PROVIDED INFORMATION: Begin

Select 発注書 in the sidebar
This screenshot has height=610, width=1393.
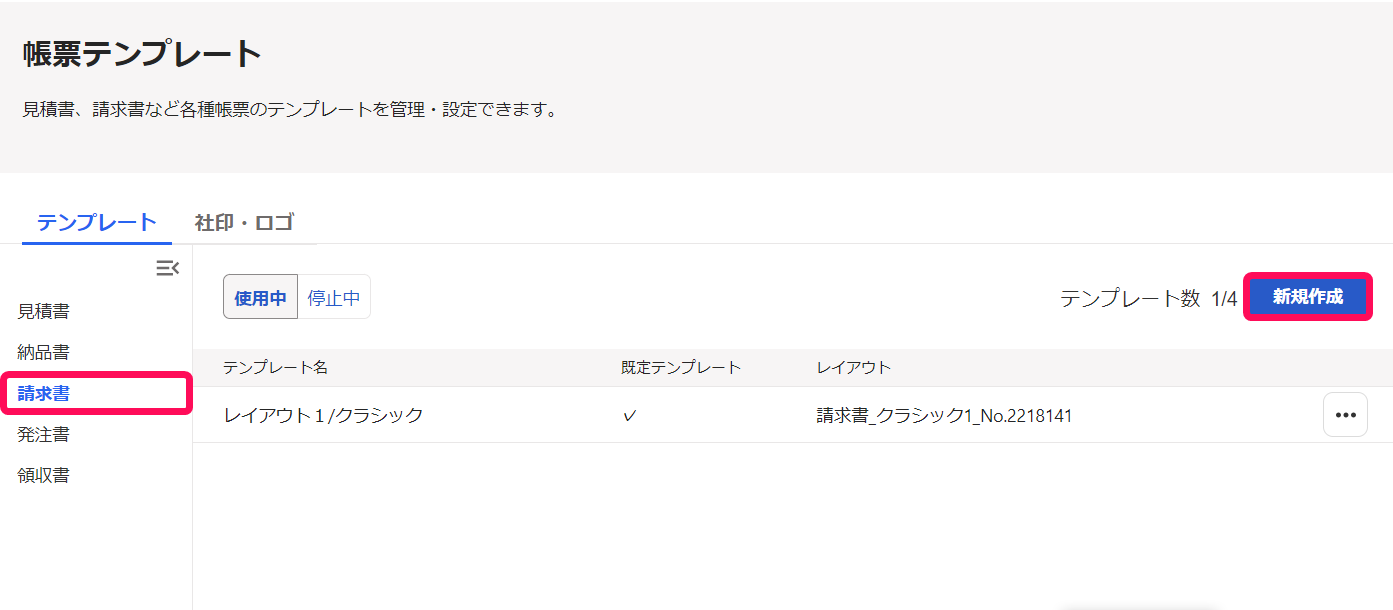pyautogui.click(x=43, y=434)
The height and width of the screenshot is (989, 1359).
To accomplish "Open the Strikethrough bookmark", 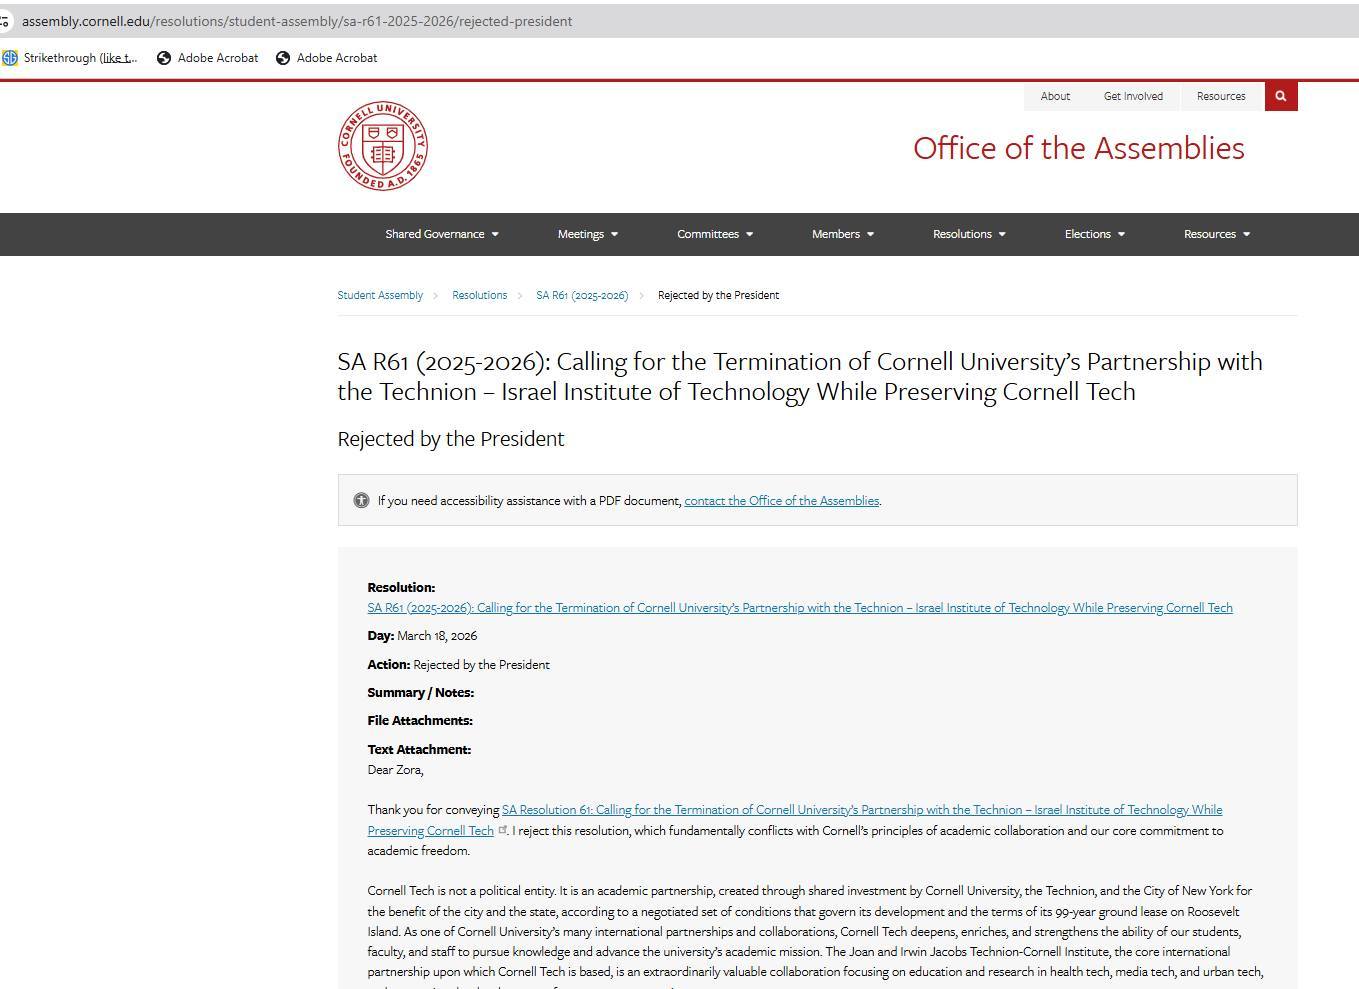I will click(x=70, y=58).
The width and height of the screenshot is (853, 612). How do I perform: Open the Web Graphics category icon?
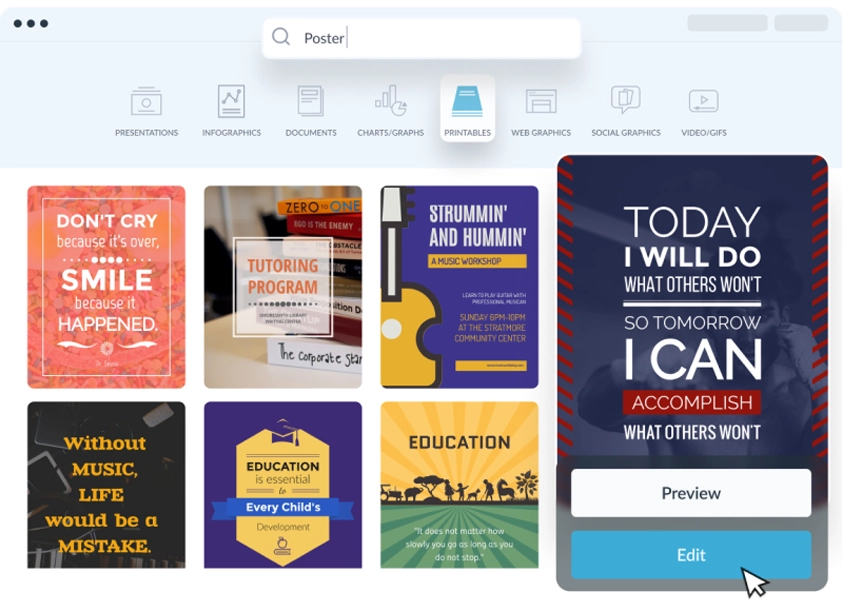click(541, 102)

PROVIDED INFORMATION: End

WORK INSTRUCTIONS: Please retype exactly the lines from the one containing "The width and" through the last line of the records, both included, leaving out every picture.

TASK RESPONSE:
The width and height of the screenshot is (853, 612). How do I perform: Open the Web Graphics category icon?
click(541, 102)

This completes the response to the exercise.